Jejamo.com, Yogyakarta – Laki laki yang menjadi pelaku kekerasan terhadap perempuan perlu dikonseling sebelum dikembalikan ke masyarakat. Hal ini diperlukan agar pelaku tidak mengulangi perbuatannya kepad korban.
“Ada kasus di Jakarta, pelaku yang laporannya dicabut kembali mengulangi perbuatannya. Bahkan ada yang berakhir lebih fatal dibanding perbuatan (kekerasan) sebelumnya. Karena pelaku merasa dendam telah dilaporkan,” kata Inggrid Irawati Atmosukarto dari Rutgers WPF Indonesia, Minggu (30/9/2019) di Yogyakarta.
Padahal, kata Inggrid, ketentuan mengenai konseling kepada pelaku kekerasan terhadap perempuan ini sudah diatur dalam Pasal 50 UU Penghapusan Kekerasan Dalam Rumah Tangga (UU PKDRT) No. 23 Tahun 2004.
Pasal tersebut menyebutkan, pelaku harus menjalani konseling dan pemulihan di bawah lembaga tertentu.
“Tetapi hal ini belum dilakukan. Padahal aturannya sudah ada. Seharusnya ini dilakukan. Sehingga ada penyadaran atas kekerasannya itu,” kata Inggrid.

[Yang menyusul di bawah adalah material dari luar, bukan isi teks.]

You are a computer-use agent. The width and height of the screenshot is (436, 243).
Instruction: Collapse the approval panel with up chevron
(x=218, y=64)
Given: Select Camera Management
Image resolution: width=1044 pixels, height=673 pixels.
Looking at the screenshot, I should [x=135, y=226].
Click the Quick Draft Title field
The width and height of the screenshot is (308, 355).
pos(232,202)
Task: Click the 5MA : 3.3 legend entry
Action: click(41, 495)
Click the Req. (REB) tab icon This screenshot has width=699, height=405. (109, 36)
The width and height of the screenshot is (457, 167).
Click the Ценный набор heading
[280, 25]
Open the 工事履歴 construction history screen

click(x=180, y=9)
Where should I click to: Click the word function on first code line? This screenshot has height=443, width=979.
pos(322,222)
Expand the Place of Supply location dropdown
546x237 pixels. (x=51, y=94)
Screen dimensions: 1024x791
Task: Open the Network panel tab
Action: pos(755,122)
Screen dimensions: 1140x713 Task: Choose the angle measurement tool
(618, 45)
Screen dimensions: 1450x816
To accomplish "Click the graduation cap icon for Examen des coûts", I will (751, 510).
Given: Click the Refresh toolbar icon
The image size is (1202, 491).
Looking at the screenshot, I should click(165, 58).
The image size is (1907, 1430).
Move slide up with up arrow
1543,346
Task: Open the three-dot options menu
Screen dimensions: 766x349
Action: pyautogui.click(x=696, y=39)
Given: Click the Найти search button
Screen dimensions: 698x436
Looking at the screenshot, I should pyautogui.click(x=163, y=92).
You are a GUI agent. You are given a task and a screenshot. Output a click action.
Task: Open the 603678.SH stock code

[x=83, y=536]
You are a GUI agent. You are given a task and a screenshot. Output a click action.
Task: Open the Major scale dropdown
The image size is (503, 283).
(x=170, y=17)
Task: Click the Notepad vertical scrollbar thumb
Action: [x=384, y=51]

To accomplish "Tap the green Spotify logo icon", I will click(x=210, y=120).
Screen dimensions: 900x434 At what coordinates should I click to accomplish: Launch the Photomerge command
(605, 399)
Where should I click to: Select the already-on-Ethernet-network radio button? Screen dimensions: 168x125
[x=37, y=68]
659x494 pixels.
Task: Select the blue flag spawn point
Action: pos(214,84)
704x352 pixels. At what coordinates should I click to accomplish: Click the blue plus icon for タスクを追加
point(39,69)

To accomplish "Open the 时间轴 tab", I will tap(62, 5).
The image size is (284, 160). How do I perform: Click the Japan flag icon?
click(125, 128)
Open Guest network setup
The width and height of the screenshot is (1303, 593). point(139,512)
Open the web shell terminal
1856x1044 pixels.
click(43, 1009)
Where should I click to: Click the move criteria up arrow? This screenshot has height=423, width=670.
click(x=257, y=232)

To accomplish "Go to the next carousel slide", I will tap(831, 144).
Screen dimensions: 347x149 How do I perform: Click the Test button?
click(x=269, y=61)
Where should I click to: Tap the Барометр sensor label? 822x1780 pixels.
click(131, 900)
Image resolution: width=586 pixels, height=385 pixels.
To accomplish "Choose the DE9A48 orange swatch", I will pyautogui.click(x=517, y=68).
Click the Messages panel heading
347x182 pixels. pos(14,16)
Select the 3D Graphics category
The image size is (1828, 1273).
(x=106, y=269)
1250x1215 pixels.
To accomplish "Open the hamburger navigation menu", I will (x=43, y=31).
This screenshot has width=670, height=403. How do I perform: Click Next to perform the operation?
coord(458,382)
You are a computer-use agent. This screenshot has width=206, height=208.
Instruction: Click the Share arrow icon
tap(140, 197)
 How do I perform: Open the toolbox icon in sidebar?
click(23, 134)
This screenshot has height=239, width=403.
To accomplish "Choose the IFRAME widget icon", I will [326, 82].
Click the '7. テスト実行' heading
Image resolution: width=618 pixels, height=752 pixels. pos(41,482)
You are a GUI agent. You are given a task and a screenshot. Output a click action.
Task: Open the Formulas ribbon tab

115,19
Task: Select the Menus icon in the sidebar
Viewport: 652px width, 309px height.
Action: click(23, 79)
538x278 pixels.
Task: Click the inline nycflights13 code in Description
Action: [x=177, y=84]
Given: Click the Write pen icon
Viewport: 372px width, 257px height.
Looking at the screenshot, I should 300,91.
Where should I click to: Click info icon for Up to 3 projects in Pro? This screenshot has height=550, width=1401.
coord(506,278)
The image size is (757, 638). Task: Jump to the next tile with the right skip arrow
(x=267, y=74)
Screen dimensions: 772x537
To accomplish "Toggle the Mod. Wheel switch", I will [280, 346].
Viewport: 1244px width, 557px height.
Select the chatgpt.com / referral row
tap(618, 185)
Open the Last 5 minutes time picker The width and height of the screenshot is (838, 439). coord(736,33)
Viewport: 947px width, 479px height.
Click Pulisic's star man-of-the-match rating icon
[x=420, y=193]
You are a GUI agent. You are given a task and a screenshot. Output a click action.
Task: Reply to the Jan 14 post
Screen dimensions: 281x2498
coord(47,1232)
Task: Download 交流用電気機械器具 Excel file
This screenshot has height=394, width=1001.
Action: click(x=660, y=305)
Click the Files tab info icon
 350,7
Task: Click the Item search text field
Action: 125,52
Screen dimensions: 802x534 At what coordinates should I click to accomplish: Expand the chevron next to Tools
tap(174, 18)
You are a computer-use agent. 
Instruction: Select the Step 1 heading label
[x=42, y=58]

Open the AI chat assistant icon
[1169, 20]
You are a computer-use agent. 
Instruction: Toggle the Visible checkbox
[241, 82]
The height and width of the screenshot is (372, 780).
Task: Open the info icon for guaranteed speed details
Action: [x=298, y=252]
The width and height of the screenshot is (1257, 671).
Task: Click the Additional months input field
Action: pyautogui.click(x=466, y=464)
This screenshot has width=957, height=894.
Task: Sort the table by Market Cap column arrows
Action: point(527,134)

Lebih lanjut dia menambahkan, hal ini adalah upaya untuk memanusiakan manusia. Karena pada hakikatnya, laki laki pelaku kekerasan terhadap perempuan juga dapat disebut sebagai korban dari tekanan norma berbasis gender.
“Laki laki pun rentan karena gendernya. Dalam konteks kelakian, laki laki dituntut harus macho, kasar, tangguh. Jika tidak memenuhi tuntutan itu, masyarakat akan memandang dia dengan nilai yang minus,” katanya.
Konseling ini pun sebagai upaya pelibatan laki laki dalam meminimalisir kekerasan terhadap perempuan. Untuk itu, lanjutnya, diperlukan sinergitas dari segala aspek, misalnya psikolog, kepolisian, lembaga masyarakat, hingga tokoh agama.